The application uses a trained machine learning model to predict the issuance of a loan to a person. The model is deployed using Streamlit. The app should help people determine whether they will be eligible for a loan or not.
METRIC: RECALL
It is required to identify all unreliable clients. If the prediction is not clear, then it is worth rejecting this client in order to avoid subsequent problems with him. It is for this reason that the best metric for this would be recall.
Confusion matrix of GradientBoostingClassifier
- Object-Oriented Programming (OOP)
- Weight of Evidence(WOE), Information Value(IV)
- IQR
- Data Analysis
- Data Visualization
- Data Cleaning
- Feature Engineering
- Fine-tuning hyperparameters
- User Interface Design
- Model Deployment using Streamlit
- Integration of User Inputs
- Data Upload Mechanism
- New Data Handling in the Web App
SMOTE
As you know, SMOTE is not recommended to be applied to categorical data. It uses KNN to create new samples to solve the problem of data imbalance. Since 90% of dataset is categorical data, using this method will lead to anomalies in the new samples created by SMOTE. Basically, getting numbers other than 1 or 0 in binary columns, getting numeric values in several columns of one hot encoded column at once. All this leads to the fact that a mixture of abnormal and normal data gets into the training data, on which the model is then trained. The model may have good performance when evaluated on training data, but in fact, when predicting on new data(data entered by the user), the model's performance will be many times worse.

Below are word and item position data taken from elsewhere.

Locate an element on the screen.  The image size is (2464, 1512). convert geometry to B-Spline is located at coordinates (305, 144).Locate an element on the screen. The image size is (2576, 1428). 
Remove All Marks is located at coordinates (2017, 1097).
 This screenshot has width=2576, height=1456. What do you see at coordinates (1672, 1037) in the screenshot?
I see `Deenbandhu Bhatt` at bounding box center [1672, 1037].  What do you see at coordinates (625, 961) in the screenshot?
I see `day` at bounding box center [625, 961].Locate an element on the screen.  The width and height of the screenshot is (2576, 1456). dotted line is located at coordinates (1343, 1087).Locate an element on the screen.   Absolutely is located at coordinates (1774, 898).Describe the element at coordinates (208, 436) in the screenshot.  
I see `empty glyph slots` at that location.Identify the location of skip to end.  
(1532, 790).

To deal with this problem, I used the compute_sample_weight method from the scikit-learn library. With SMOTE method, 0 class: 0.90, 1 class: 0.91, and after weights sampling, 0 class: 0.91, 1 class: 0.80.
You can check how this app works by yourself, just click on OPEN ON STREAMLIT badge.
This app is using trained machine learning model to predict loan approval based on person's data. If you do not have any income, then you are denied automatically. The app assumes that you already have a credit history of at least 12 months. Fill in the fields below and click Predict.
Some characteristics may be missing, for example, you work as a software engineer, but there is no this profession in the occupation type menu, then you should choose the most similar activity to yours.
This step involves cloning the repository from the provided GitHub URL. After cloning, change your working directory to the newly cloned repository with cd loan_approval_forecasting:
git clone https://github.com/dysff/loan_approval_forecasting.git
cd loan_approval_forecasting
Create a virtual environment(optional but recommended):
python -m venv venv
Activate the virtual environment:
Windows:
venv\Scripts\activate
Unix/MacOS:
source venv/bin/activate
Requirements installation:
pip install -r requirements.txt
This project is licensed under the MIT License - see the LICENSE.md file for details.